Nach dem schwachen Wochenauftakt haben die US-Aktienmärkte am Dienstag dank positiver Signale aus dem Bereich Künstliche Intelligenz (KI) merklich zugelegt. Ansonsten warteten die Anleger auf die Rede des US-Präsidenten Donald Trump an die Nation in der Nacht auf Mittwoch, von der sie sich mehr Aufschlüsse über die Zollpolitik der US-Regierung erhoffen.
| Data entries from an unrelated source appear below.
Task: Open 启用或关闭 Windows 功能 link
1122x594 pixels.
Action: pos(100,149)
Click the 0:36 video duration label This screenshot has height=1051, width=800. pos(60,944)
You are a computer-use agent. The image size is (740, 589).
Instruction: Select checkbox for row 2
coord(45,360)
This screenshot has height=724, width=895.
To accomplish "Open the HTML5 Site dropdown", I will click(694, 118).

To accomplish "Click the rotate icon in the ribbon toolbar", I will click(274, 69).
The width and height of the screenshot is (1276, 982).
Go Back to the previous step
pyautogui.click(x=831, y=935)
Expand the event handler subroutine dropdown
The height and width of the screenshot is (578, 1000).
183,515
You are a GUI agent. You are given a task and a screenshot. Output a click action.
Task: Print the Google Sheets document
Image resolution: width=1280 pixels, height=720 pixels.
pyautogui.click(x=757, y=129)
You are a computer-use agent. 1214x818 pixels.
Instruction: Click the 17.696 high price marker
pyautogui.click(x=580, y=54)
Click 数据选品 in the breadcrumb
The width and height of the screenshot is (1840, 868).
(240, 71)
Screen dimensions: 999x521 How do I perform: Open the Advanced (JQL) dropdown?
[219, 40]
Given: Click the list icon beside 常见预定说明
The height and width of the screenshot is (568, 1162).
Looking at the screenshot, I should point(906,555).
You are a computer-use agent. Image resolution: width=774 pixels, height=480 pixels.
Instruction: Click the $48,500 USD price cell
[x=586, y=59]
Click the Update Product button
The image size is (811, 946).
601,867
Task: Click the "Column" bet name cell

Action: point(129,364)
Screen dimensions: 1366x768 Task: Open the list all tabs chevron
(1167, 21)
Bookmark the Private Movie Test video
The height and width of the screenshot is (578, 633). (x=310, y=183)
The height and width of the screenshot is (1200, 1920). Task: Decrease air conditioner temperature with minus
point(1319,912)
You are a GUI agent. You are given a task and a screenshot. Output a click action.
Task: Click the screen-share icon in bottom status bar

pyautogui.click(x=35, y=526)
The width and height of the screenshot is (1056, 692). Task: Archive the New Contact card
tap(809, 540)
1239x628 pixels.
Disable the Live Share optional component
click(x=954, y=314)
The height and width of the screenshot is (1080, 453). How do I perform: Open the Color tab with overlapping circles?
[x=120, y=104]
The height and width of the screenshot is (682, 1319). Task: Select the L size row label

Der Leitindex Dow Jones Industrial schloss 0,76 Prozent höher bei 49.174,50 Punkten. Der marktbreite S&P 500 gewann 0,77 Prozent auf 6.890,07 Zähler. Für den von Technologiewerten dominierten Nasdaq 100 ging es um 1,09 Prozent auf 24.977,05 Punkte nach oben.

Für Entspannung sorgte die Nachricht, dass das KI-Startup Anthropic die Reichweite seines Chatbots Claude ausweiten wird, um Partnerschaften im Software- und Dienstleistungssektor aufzubauen. Tags zuvor hatten die Aktien einiger grosser IT-Unternehmen unter einer anderen Anthropic-Ankündigung gelitten, die als Bedrohung für ihre Geschäfte angesehen wurde.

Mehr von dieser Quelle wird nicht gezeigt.